Pero el pasado es realmente un país extranjero. Ni siquiera hace falta irse tres mil años atrás; el mundo de nuestros abuelos nos es incomprensible o, al menos, censurable cuando no lo repintamos con nuestros particulares prejuicios inconscientes (que son siempre los más insidiosos).

Por ejemplo, la idea misma del viaje. La Odisea es la historia de un viaje, pero la mera palabra suscita en la mente contemporánea una imagen no meramente distinta, sino opuesta a la que ha sido común en la humanidad hasta no hace mucho.

Viajar, debemos creer con fe sencilla, es una de las actividades más placenteras a nuestro alcance. Para nuestros ancestros, era algo más parecido a una condena. No es que no disfrutasen de las historias de viajes: ahí está el inmediato éxito de El libro de las maravillas de Marco Polo, o la propia Odisea. Pero también nos gustan las películas bélicas, y no por eso vamos de vacaciones a una trinchera.

Odiseo no está haciendo turismo, sólo quiere volver a casa. Es el anhelo que atraviesa toda la obra, a pesar de que el poeta griego Kavafis, hijo ya de una mentalidad más cercana a la nuestra, nos desea a todos que nuestro regreso a Ítaca sea largo. Porque toda la gracia de la obra es que Odiseo desea lo contrario, y su periplo sería incomprensible para los oyentes de su tiempo si hubiera estado haciendo turismo para retrasar el regreso al hogar.

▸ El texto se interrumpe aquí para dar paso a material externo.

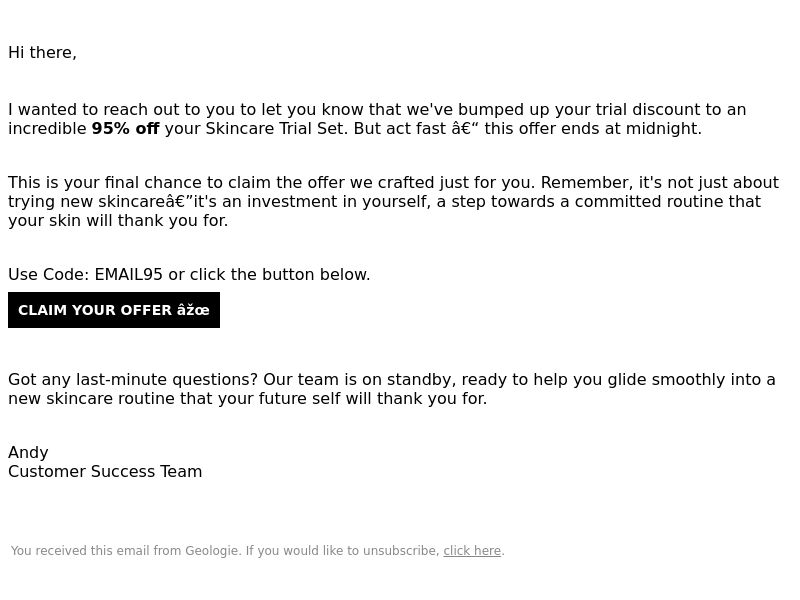This screenshot has width=800, height=600.
Task: Click the word 'Geologie' in the footer
Action: click(x=211, y=551)
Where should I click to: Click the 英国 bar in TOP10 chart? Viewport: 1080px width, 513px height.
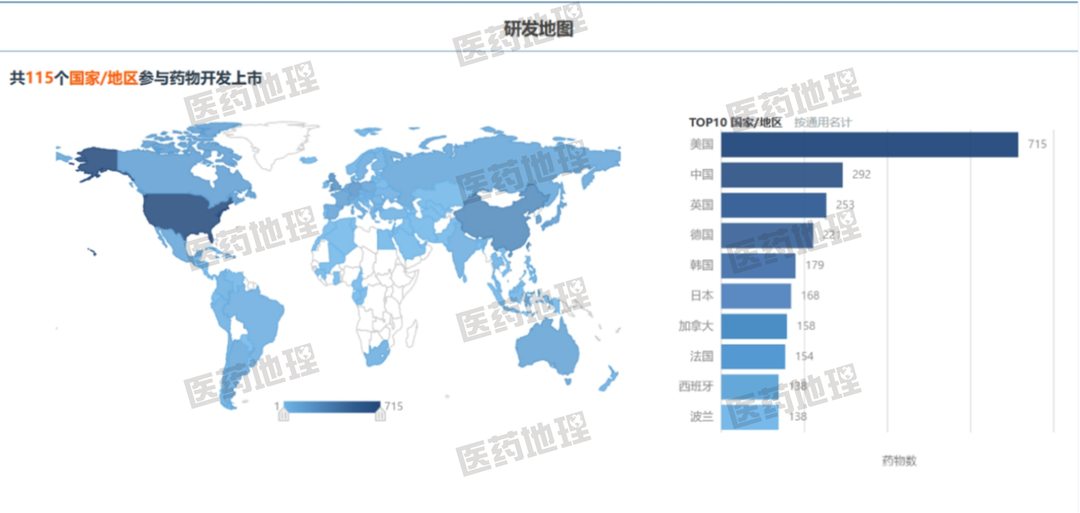[773, 205]
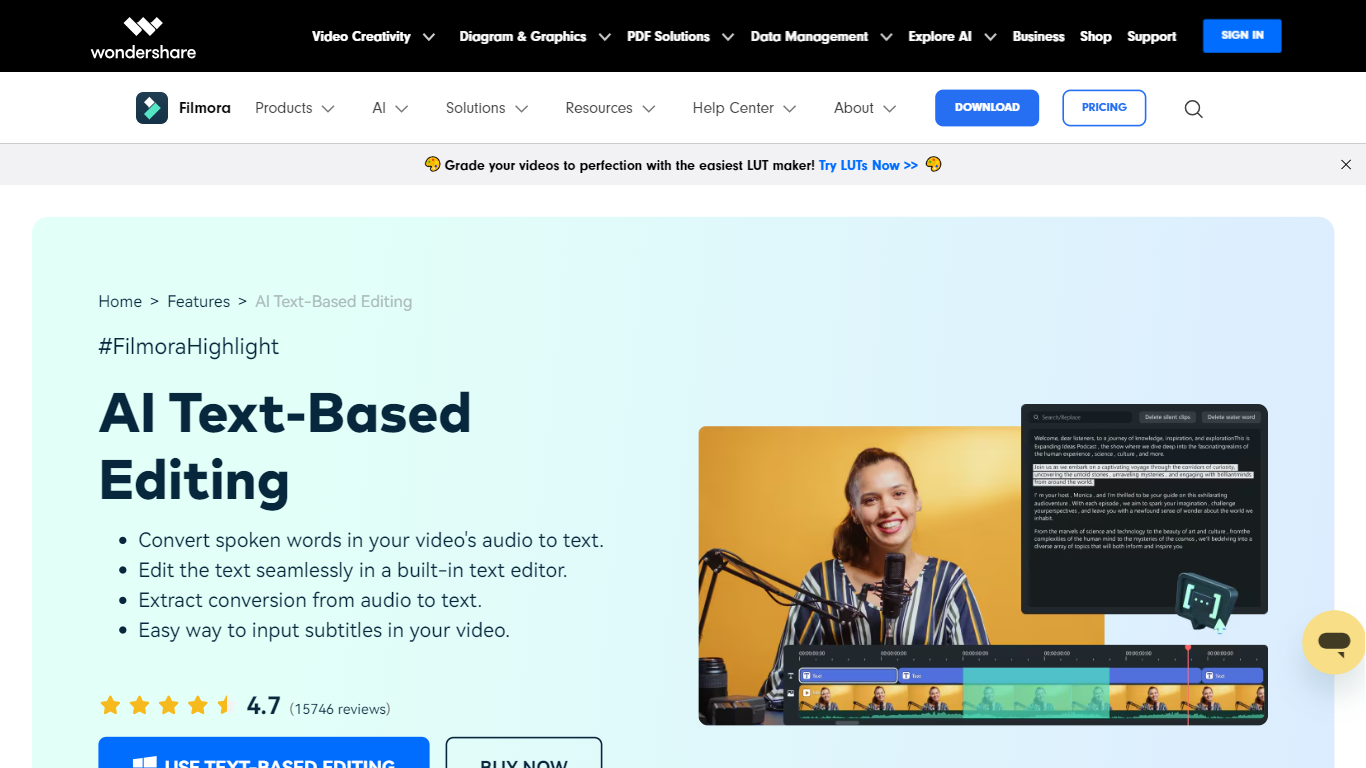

Sí, antes de nuestro tiempo el viaje era desesperantemente lento, incómodo y peligroso. Pero eso sólo no explica la diferencia de visión. Porque el viaje se explicaba por la meta. La poca gente que viajaba antes lo hacía para lograr algo; el camino en sí era meramente el medio. Los comerciantes viajaban para enriquecerse vendiendo caro lo que habían comprado en tierras donde era barato. Los peregrinos viajaban como penitencia (díganle eso al influencer que vuela al otro extremo del mundo para colgar la foto en su cuenta de Instagram), para venerar una reliquia. Viajaban el diplomático para negociar una paz, el soldado para librar una guerra. Nadie viajaba por viajar. El desplazamiento era el peaje; el destino, la recompensa.

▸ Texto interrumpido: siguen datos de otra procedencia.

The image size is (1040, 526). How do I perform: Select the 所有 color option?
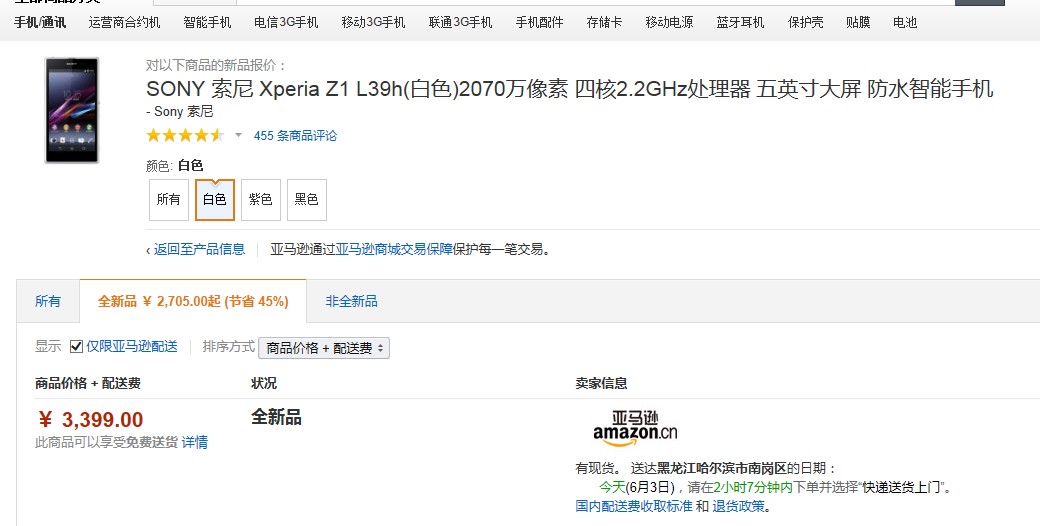click(x=168, y=199)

Hoy la balanza se ha invertido: el viaje lo es todo; la meta es apenas nada. No vamos a nada concreto, ni siquiera a conocer en profundidad un nuevo país, mucho menos a cumplir una misión. Viajamos para haber viajado. En muchos casos, con la comercialización extrema de nuestro tiempo, viajaremos a un decorado deliberadamente preparado para nuestros ojos, renunciando a uno de los incentivos del viaje en otros tiempos: la genuina sorpresa, el auténtico estupor ante una realidad que ni siquiera imaginábamos.